» ACTION ITEM
Skip every picture and copy only the lines from the one containing "on column header" to the final line of the records below.

****

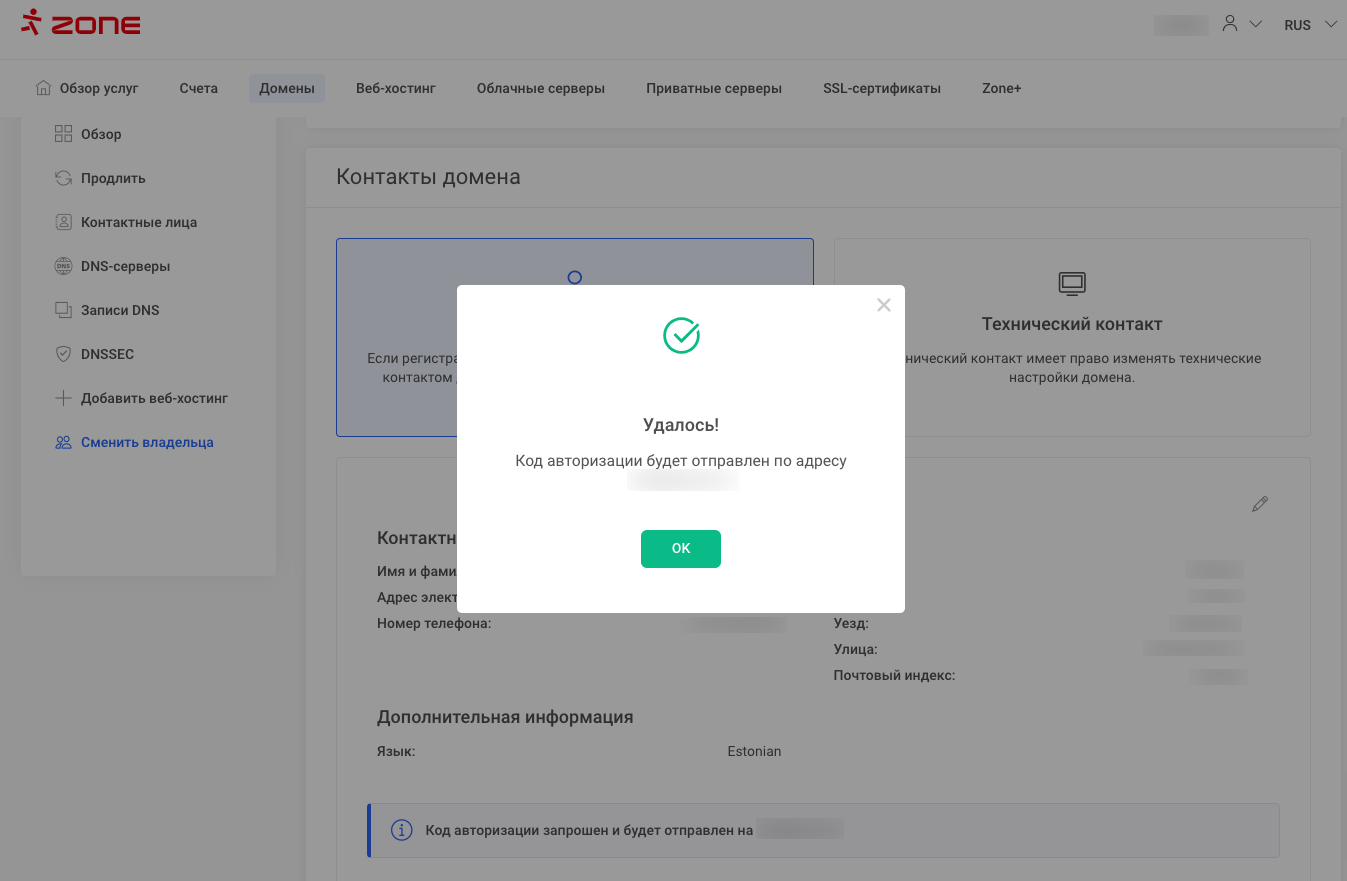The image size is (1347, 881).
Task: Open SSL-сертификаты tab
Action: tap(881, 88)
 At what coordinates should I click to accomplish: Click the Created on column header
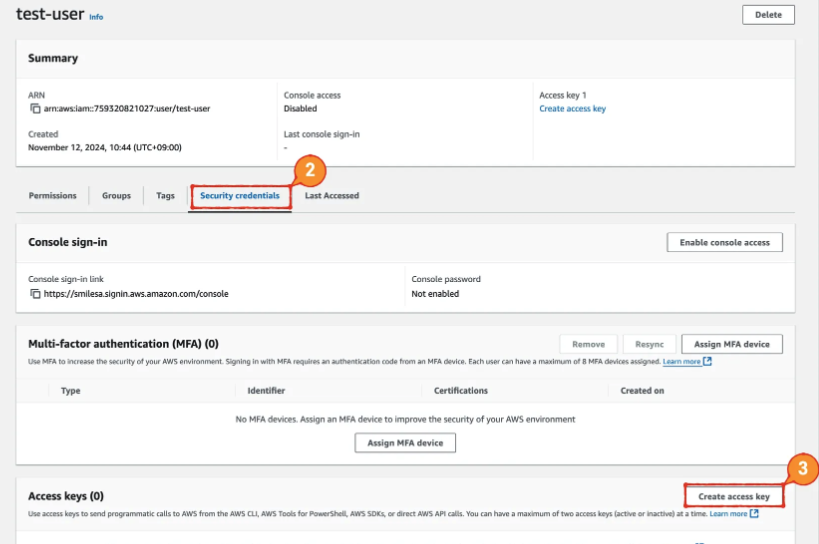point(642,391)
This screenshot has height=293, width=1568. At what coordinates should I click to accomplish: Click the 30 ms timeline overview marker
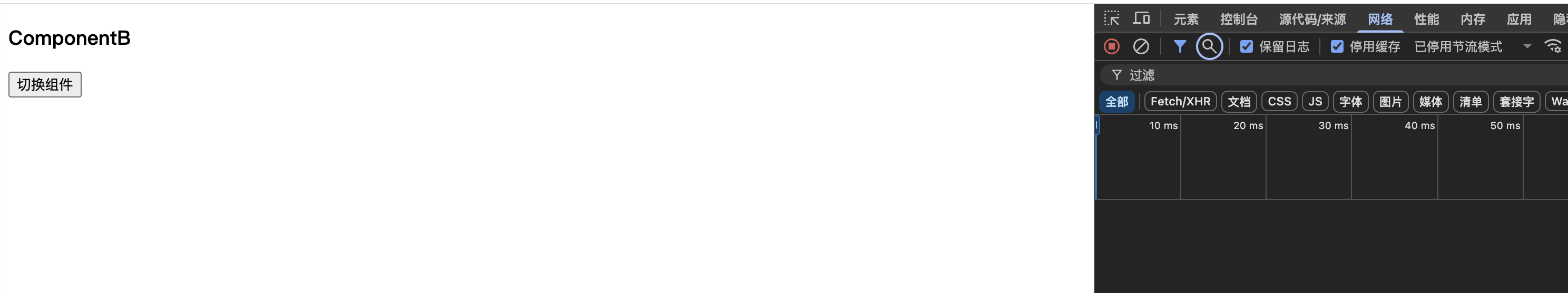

****

» RESULT OF THIS EXERCISE
 At what coordinates should I click to accomplish: Click the Created on column header
point(642,391)
This screenshot has height=293, width=1568. At what coordinates should I click to accomplish: Click the 30 ms timeline overview marker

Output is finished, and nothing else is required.